RECORD EXCERPTS ::
>>>
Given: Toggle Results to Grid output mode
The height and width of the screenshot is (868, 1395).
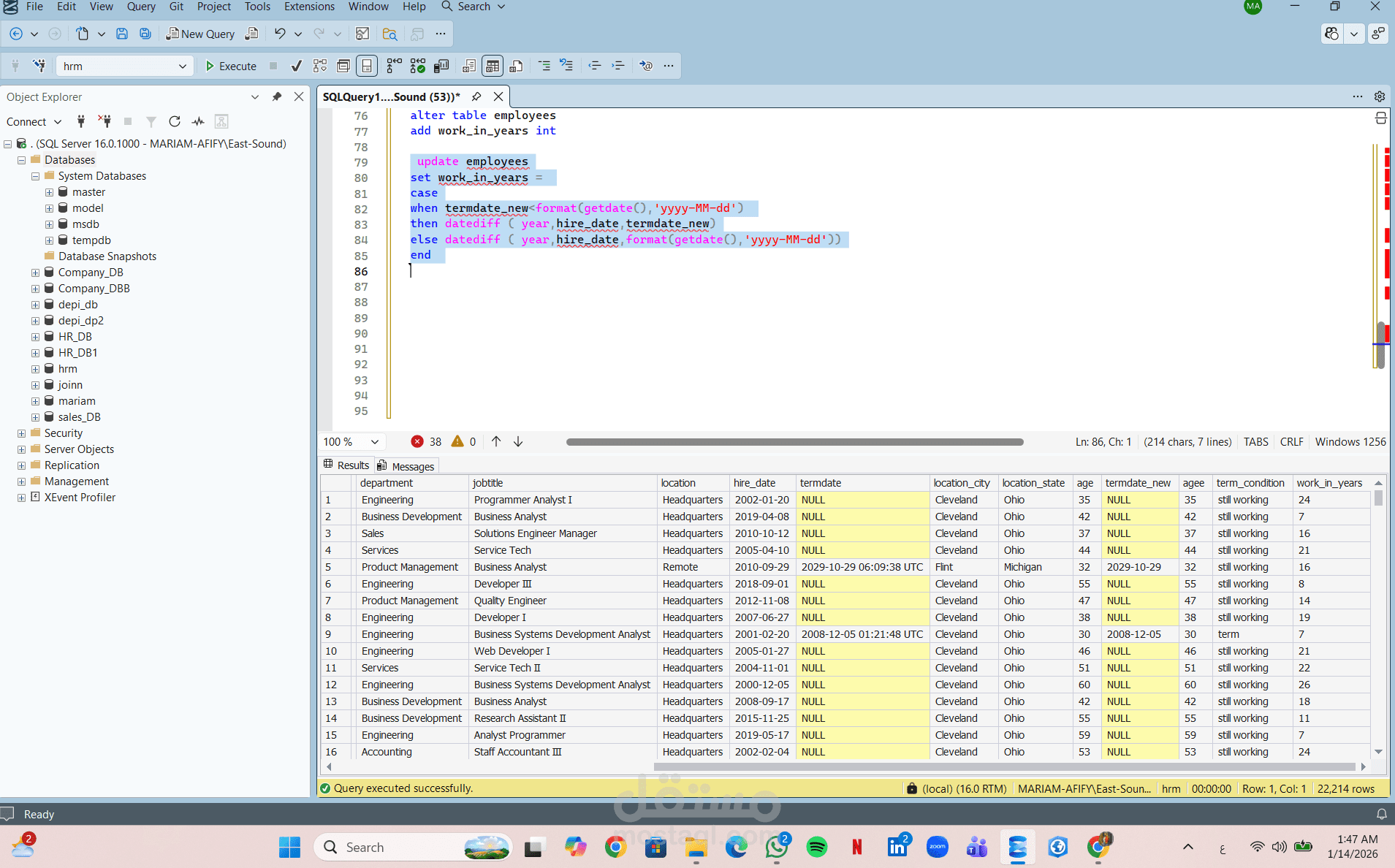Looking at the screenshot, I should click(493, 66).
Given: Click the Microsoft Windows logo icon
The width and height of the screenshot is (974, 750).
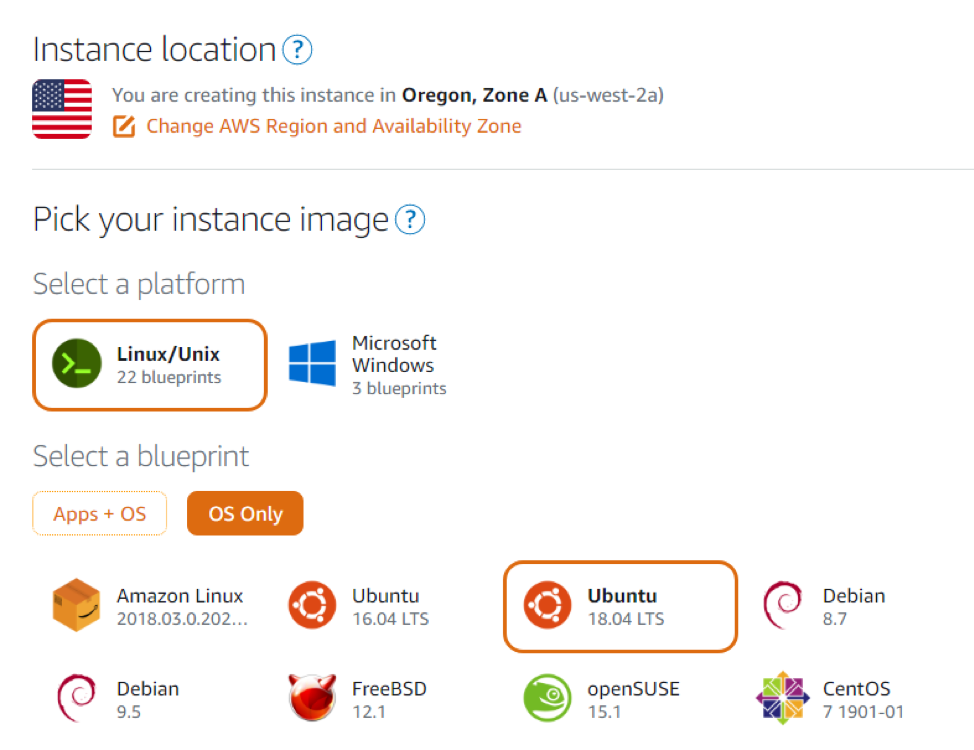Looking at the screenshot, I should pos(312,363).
<<<
>>>
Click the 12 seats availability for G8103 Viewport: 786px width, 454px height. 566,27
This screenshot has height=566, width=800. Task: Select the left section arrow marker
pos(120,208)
<<<
BRIEF ::
Copy whichever lines of the records above contain the word "Given".

ANSWER TO THE PROBLEM ::
Given: Toggle Results to Grid output mode
Given: Click the Microsoft Windows logo icon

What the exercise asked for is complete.